→ Work item
Across the entries below, how many lines include the word "This"? Reply with only the number.

[Materials provided]

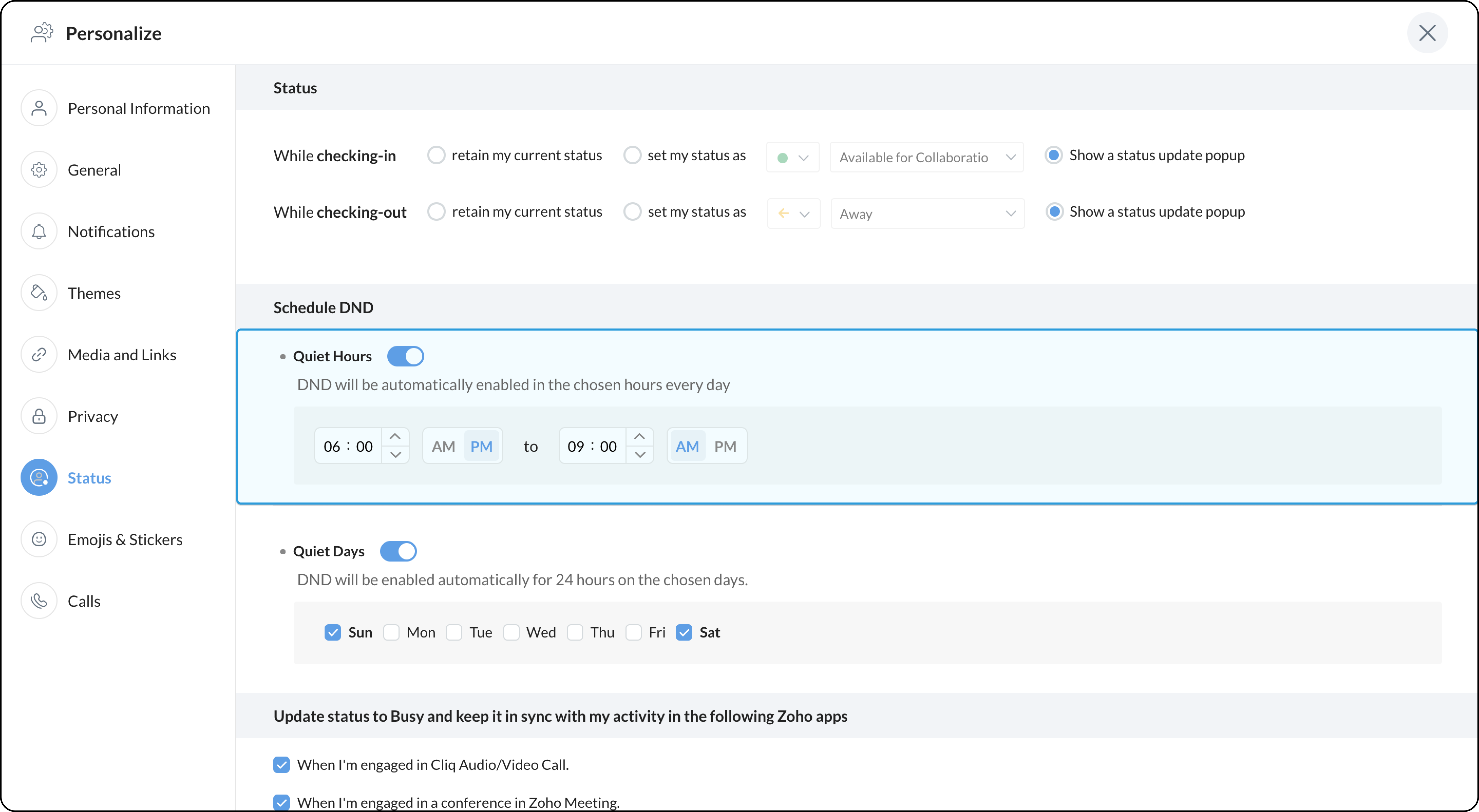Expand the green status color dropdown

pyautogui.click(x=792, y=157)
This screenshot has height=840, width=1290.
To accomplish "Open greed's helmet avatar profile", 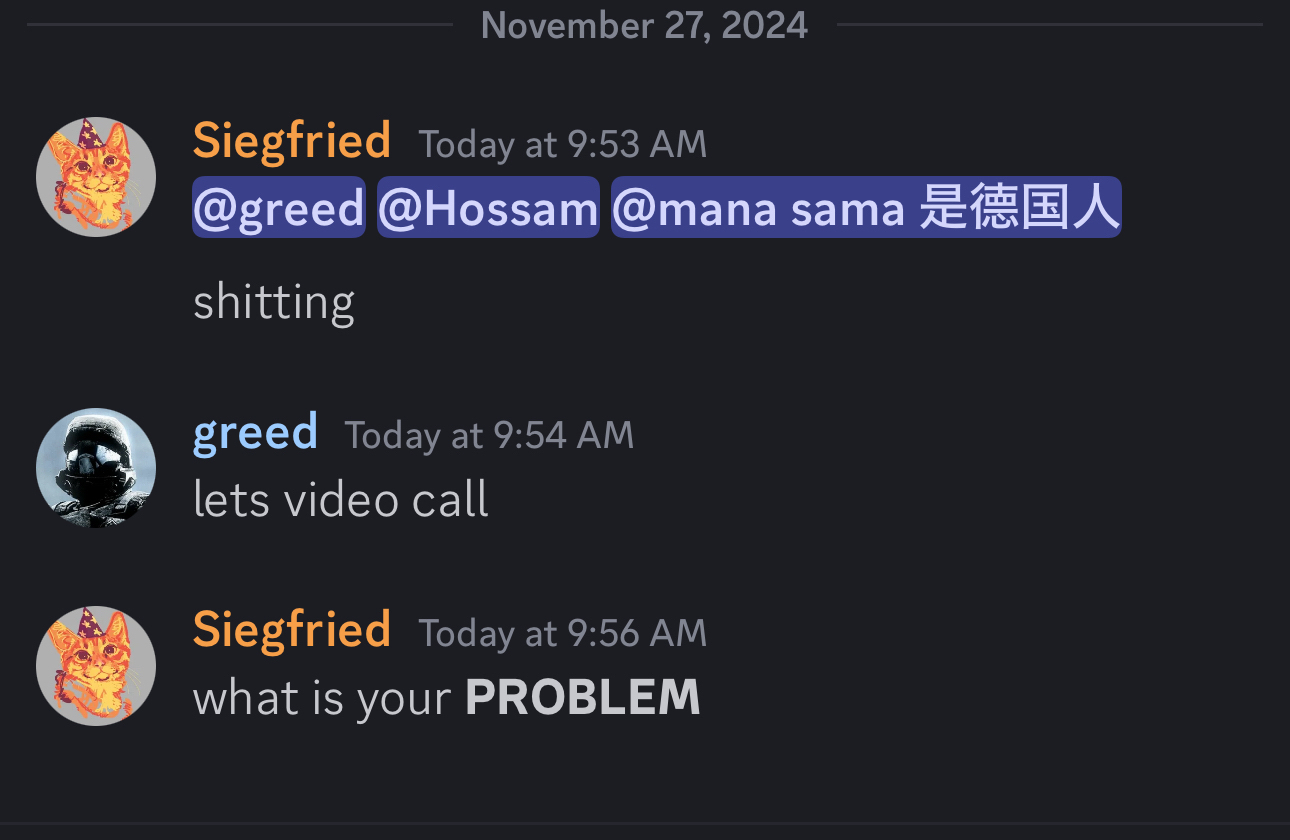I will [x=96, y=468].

[/Materials provided]
[Materials provided]

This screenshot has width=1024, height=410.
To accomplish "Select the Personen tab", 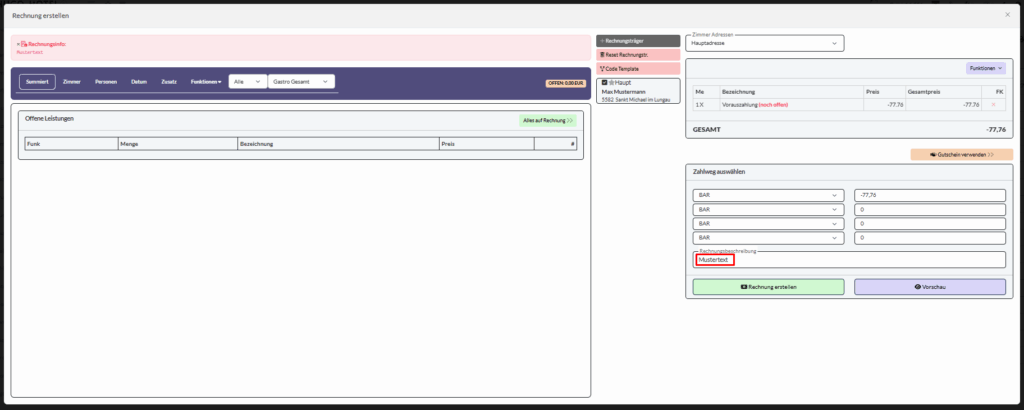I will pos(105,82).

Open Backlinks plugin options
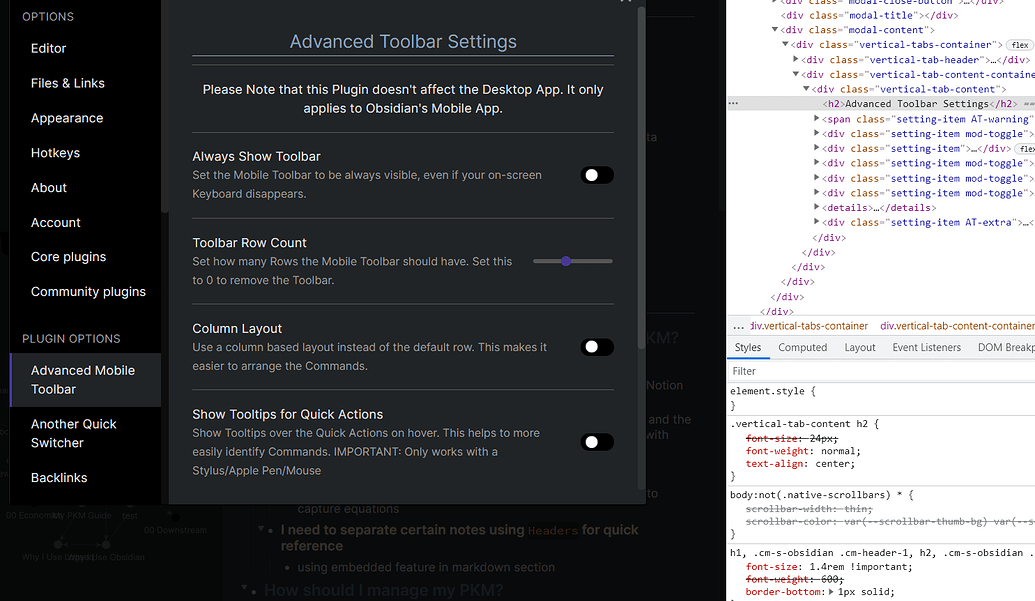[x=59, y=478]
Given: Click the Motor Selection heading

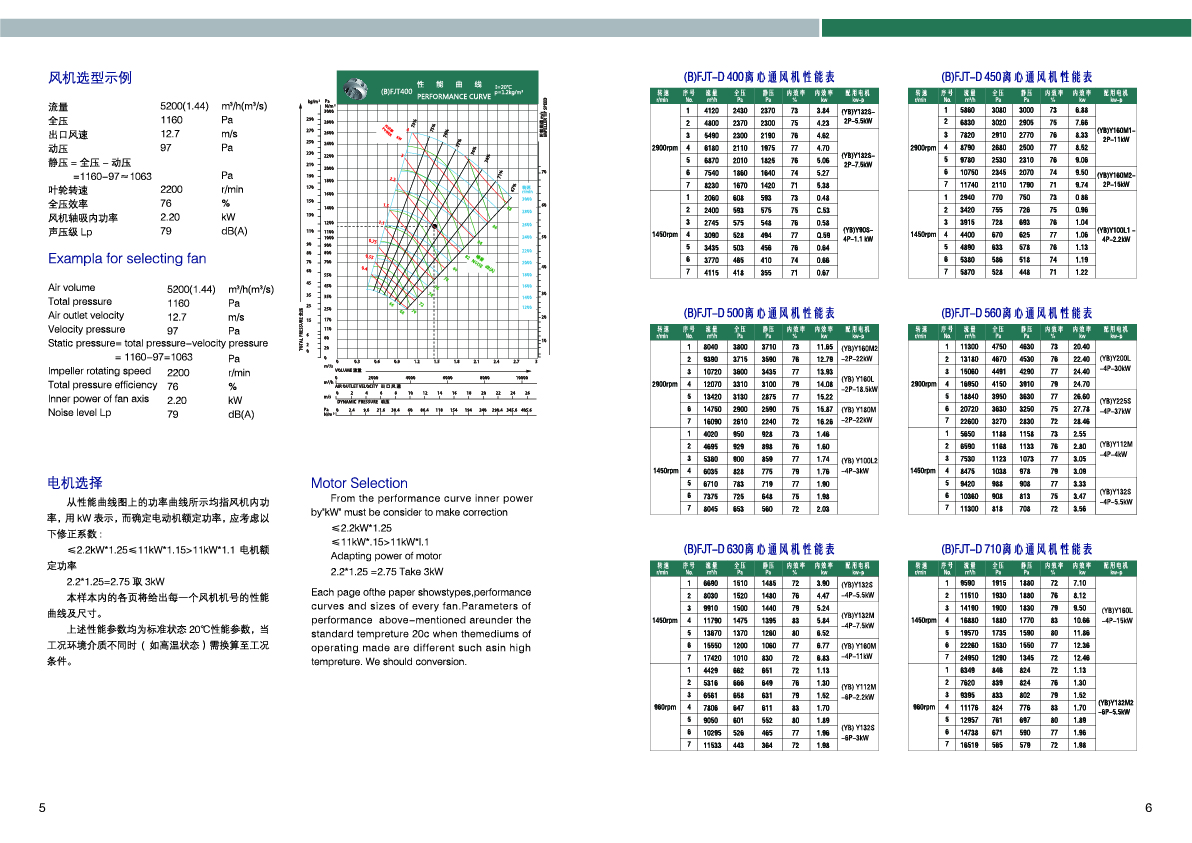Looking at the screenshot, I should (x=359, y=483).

[/Materials provided]
[Materials provided]

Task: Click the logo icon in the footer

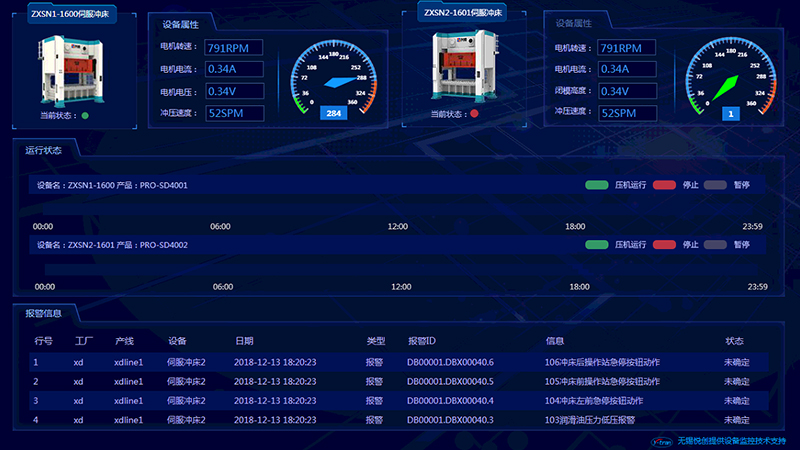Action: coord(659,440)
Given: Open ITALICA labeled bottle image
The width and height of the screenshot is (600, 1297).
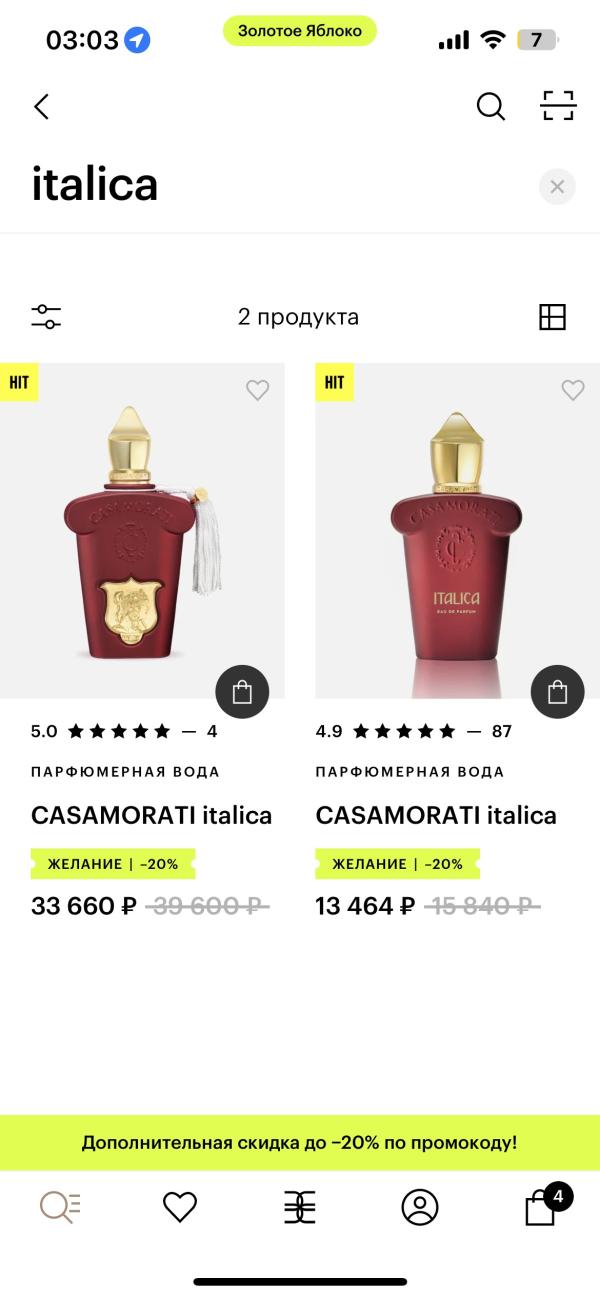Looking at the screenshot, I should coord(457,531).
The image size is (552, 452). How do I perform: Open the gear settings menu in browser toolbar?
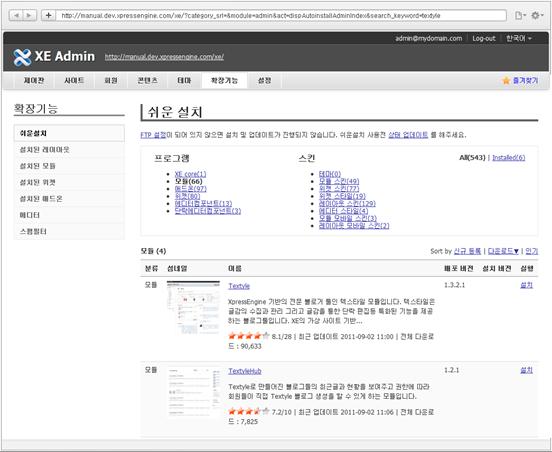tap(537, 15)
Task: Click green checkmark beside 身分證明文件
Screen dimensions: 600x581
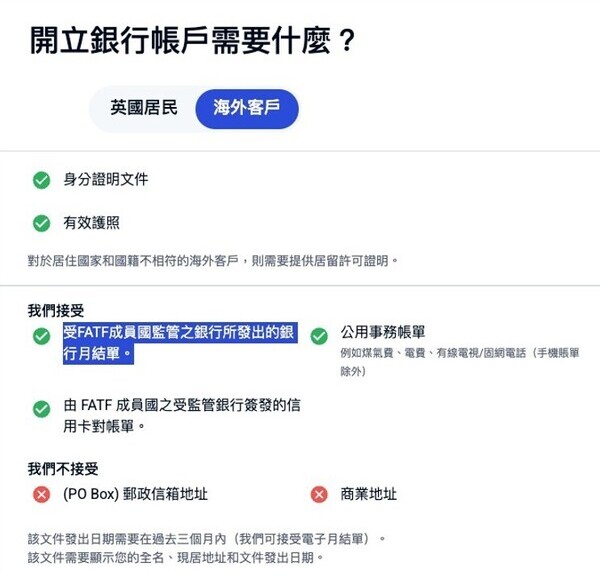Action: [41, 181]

[/Materials provided]

→ Response
2